§ Your instructions:
Return exactly the lines from the start of the records below through the line containing "Screen dimensions: 1091x622", both ends included, and leave out the pictures.

§ Material supplied:
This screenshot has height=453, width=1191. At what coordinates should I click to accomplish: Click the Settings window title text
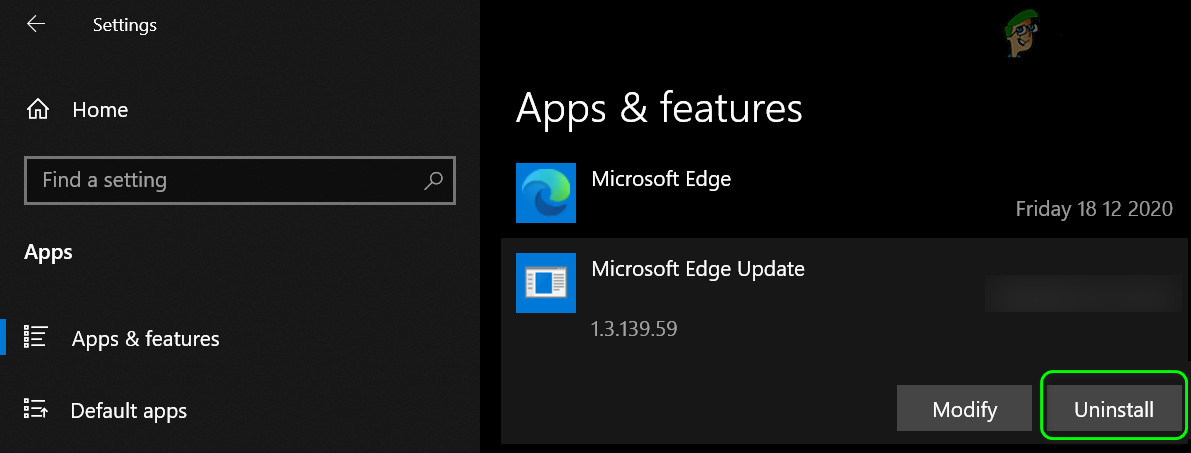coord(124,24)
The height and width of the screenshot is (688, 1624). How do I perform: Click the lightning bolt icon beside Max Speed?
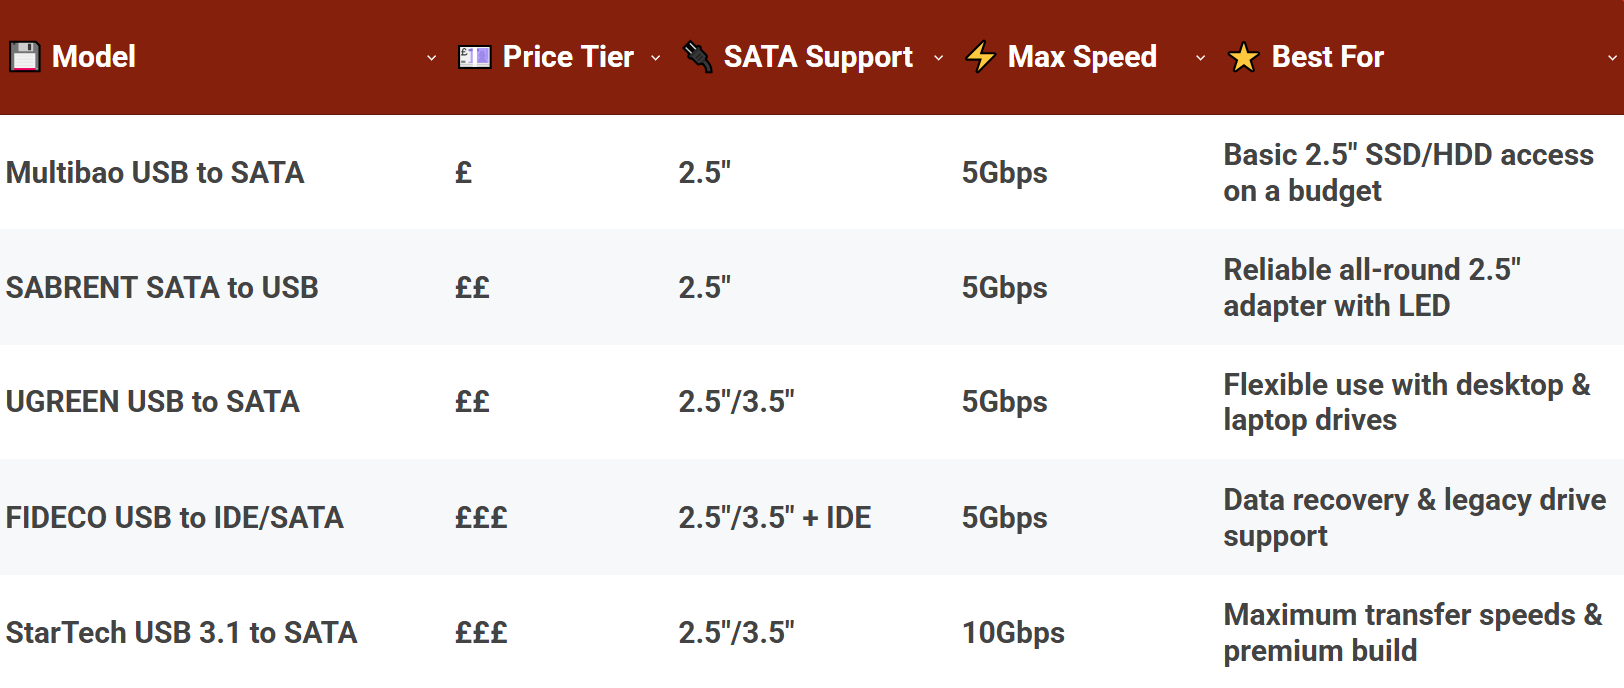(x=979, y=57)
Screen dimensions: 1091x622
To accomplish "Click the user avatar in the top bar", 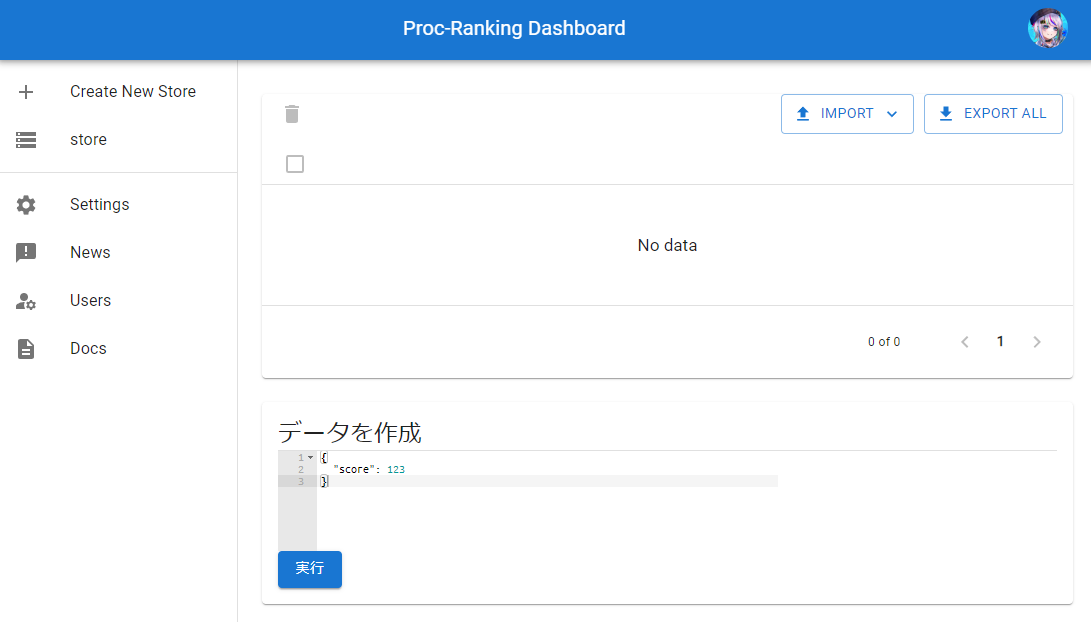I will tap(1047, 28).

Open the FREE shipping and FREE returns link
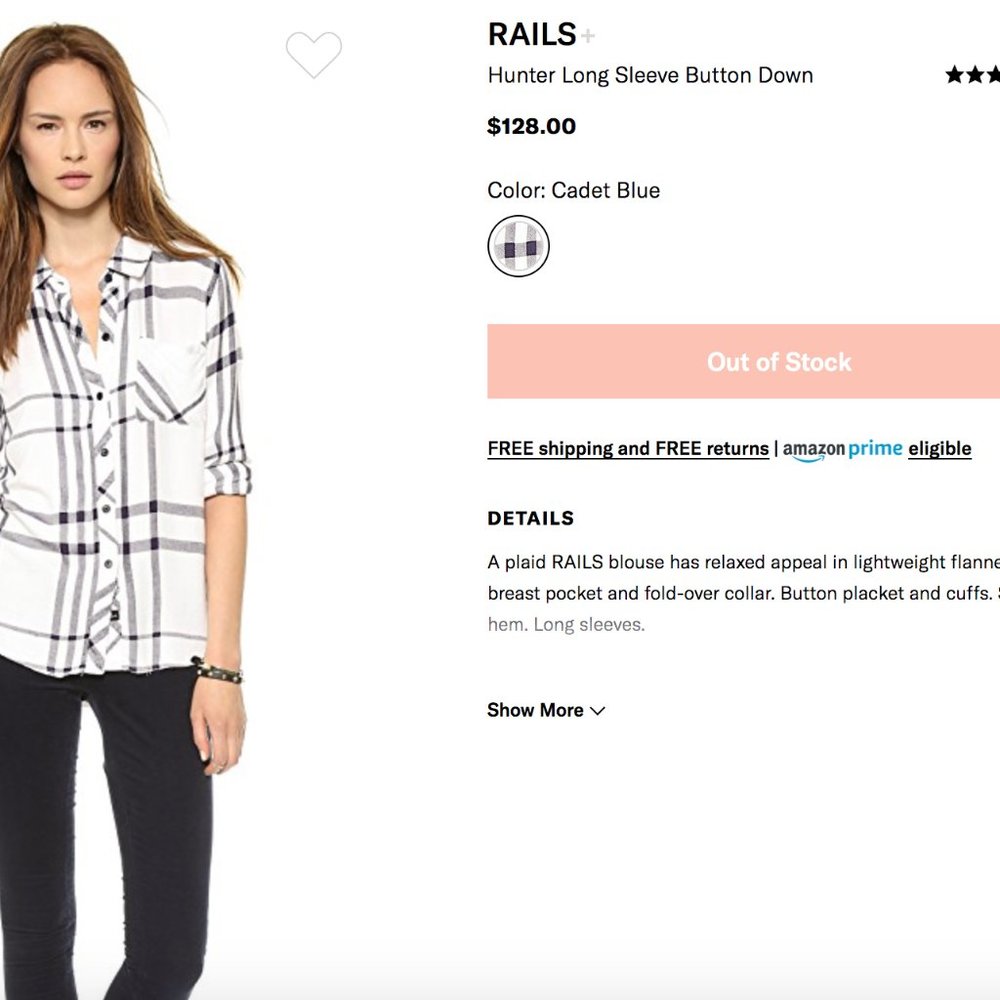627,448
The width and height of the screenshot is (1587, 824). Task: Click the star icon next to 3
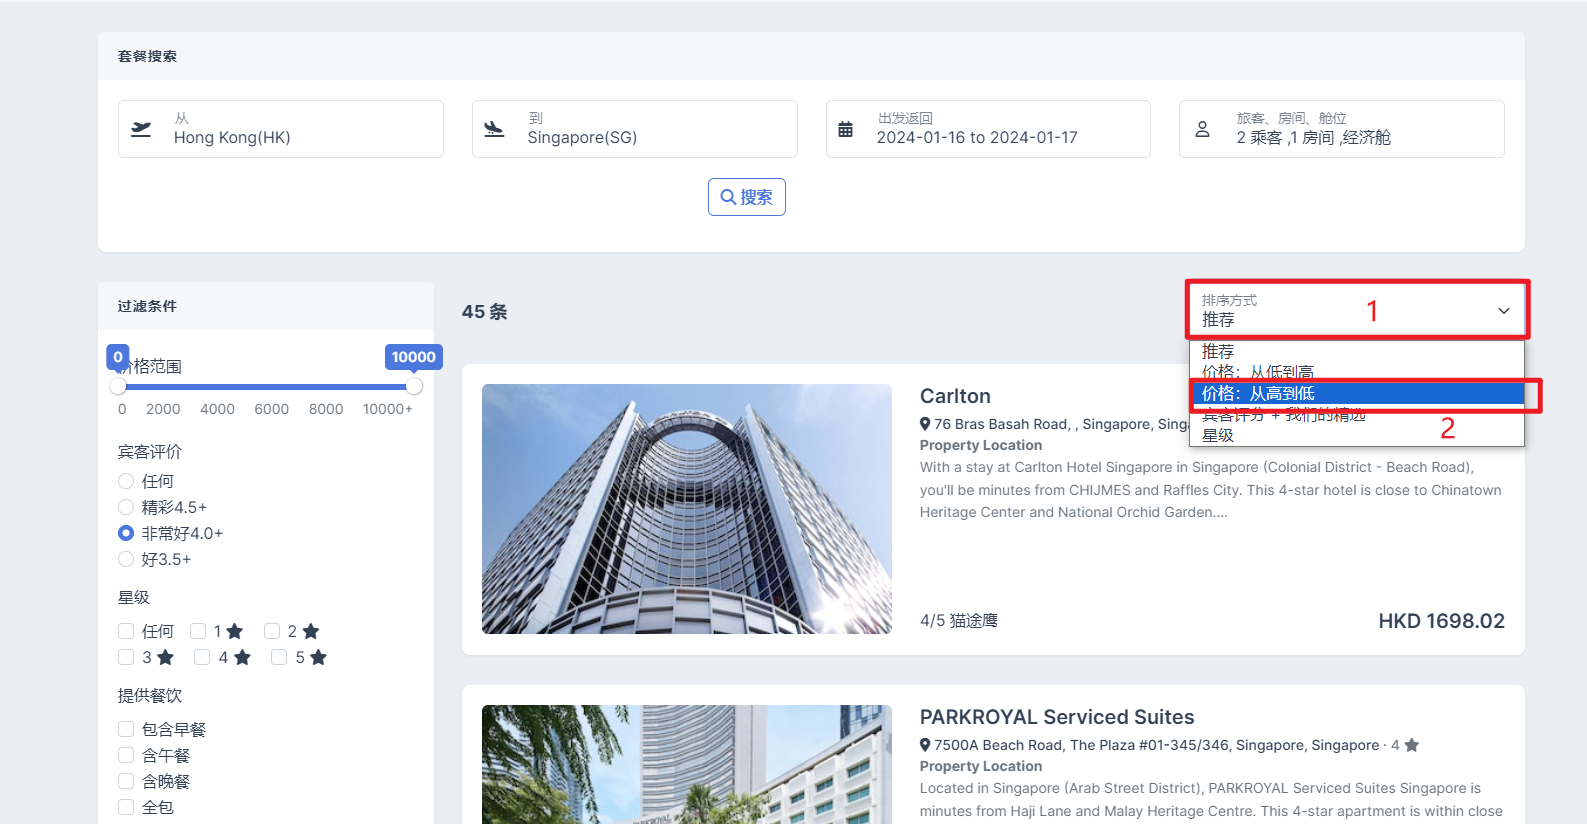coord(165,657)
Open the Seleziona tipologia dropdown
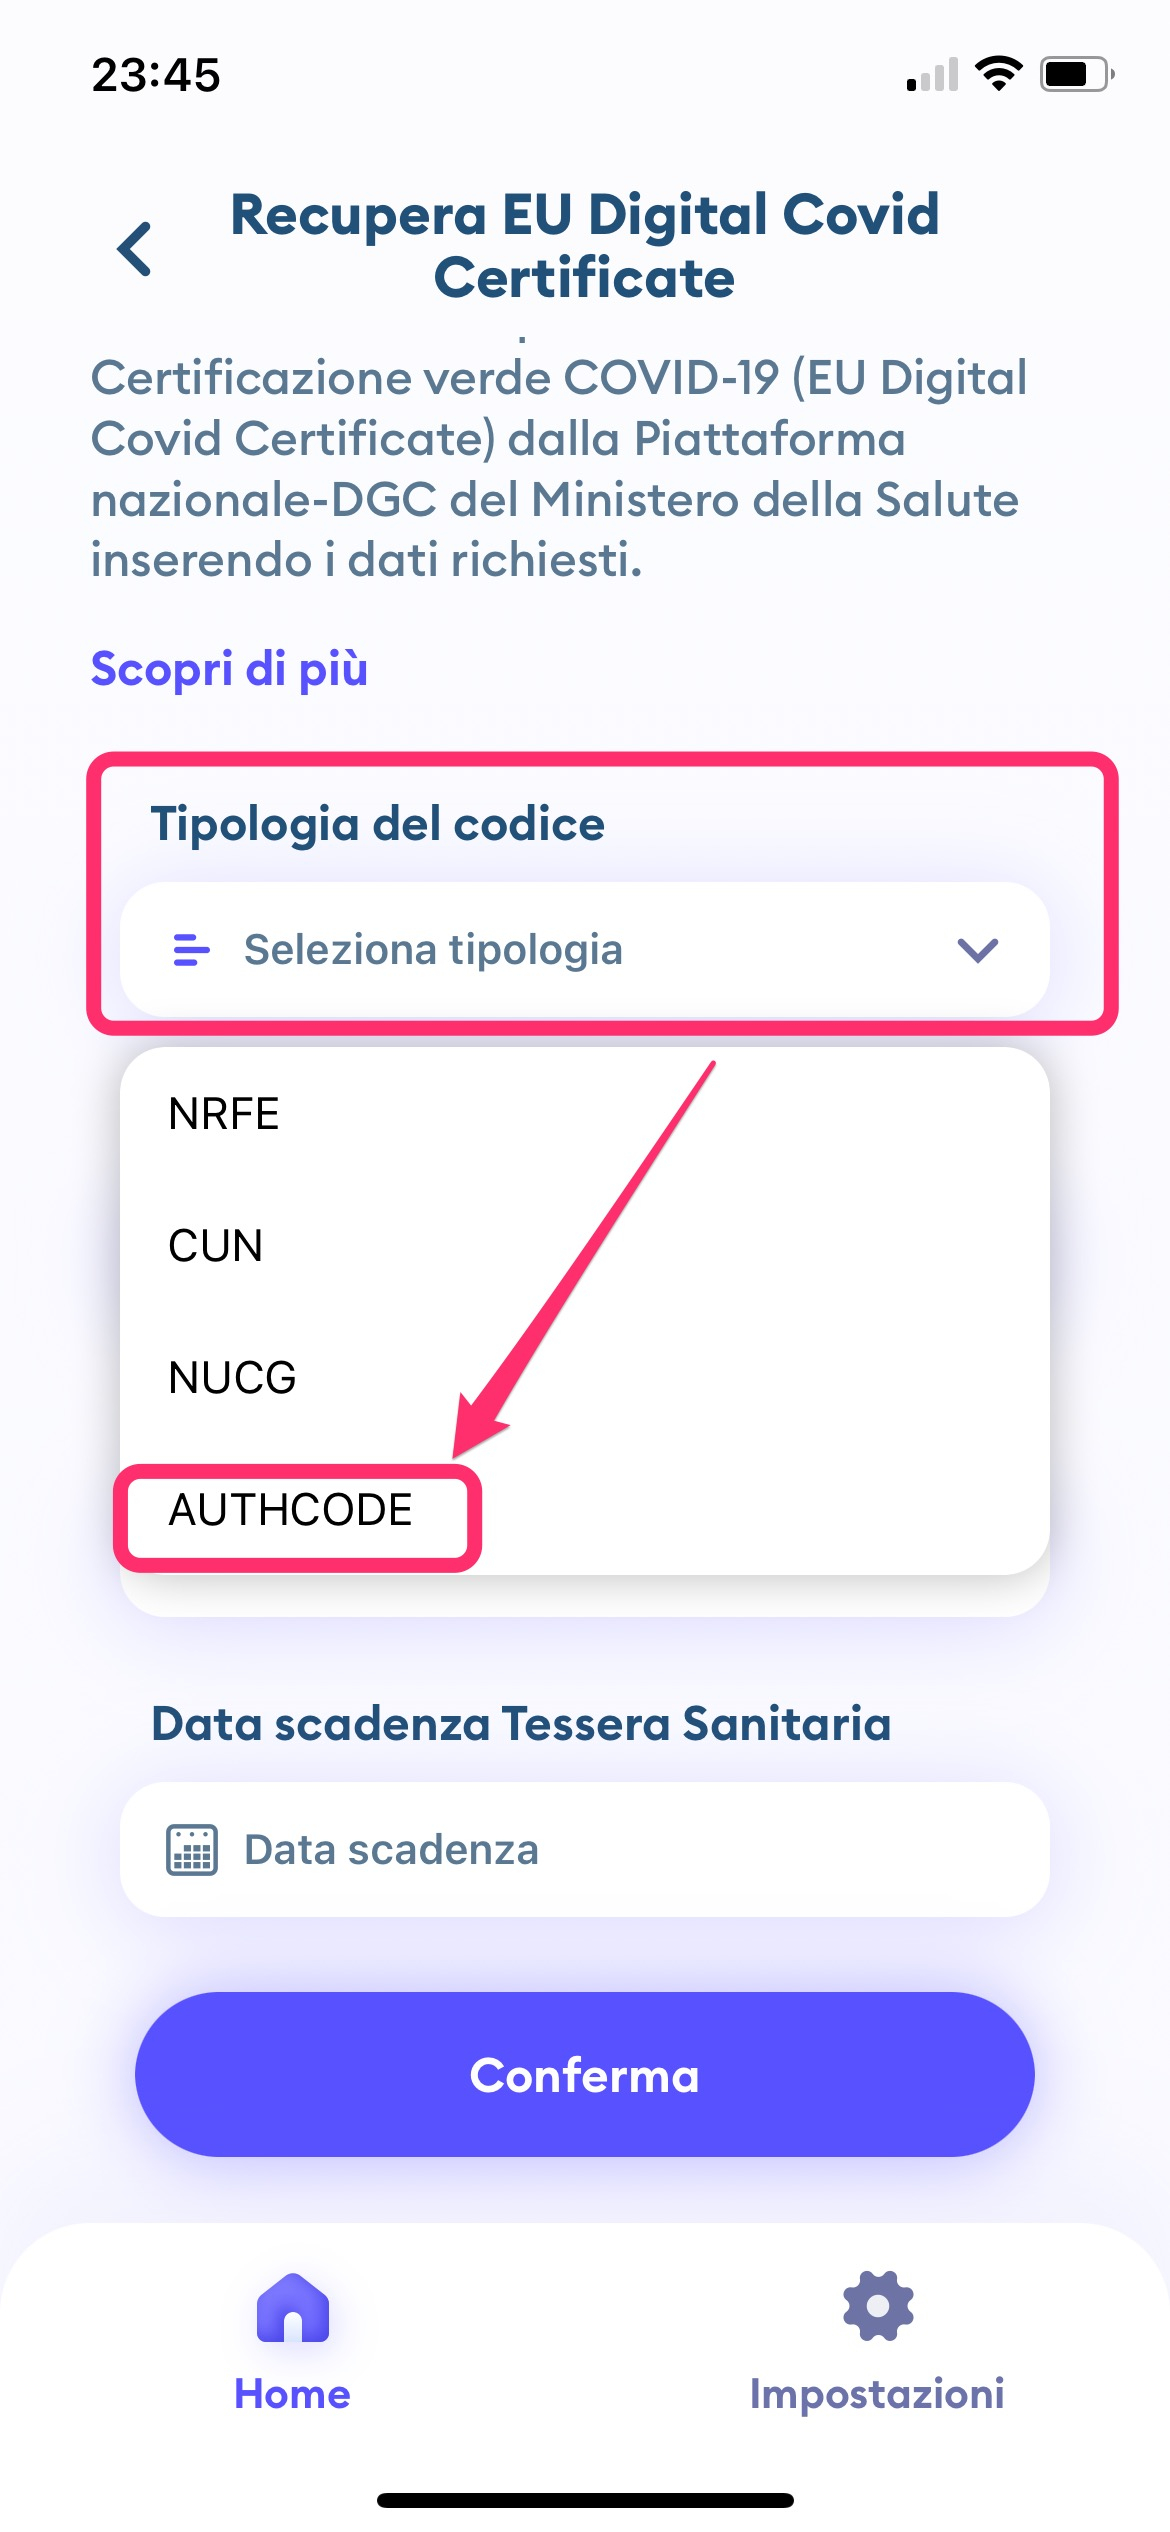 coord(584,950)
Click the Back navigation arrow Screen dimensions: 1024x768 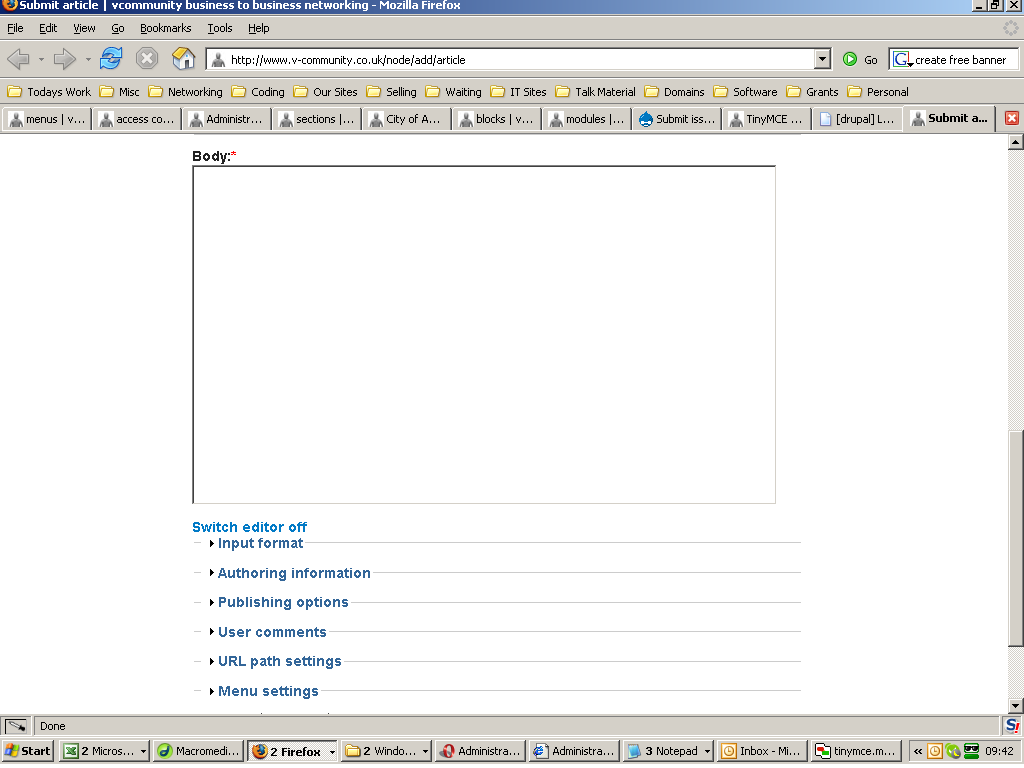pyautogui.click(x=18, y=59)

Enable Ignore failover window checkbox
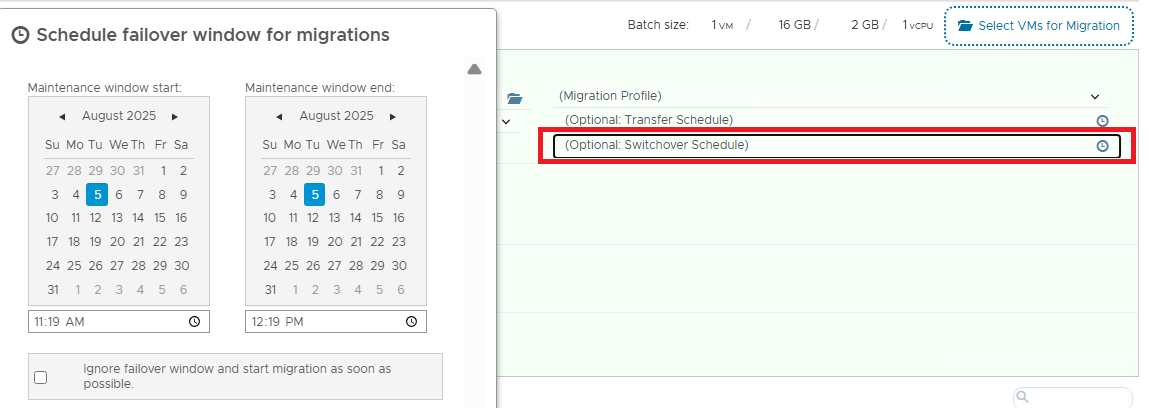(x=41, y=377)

§ Result below:
This screenshot has height=453, width=1191. At what coordinates should I click to accomplish: Click the Settings window title text
coord(124,24)
The height and width of the screenshot is (688, 1624). How do I perform: Click the lightning bolt icon beside Max Speed?
(x=979, y=57)
Screen dimensions: 1091x622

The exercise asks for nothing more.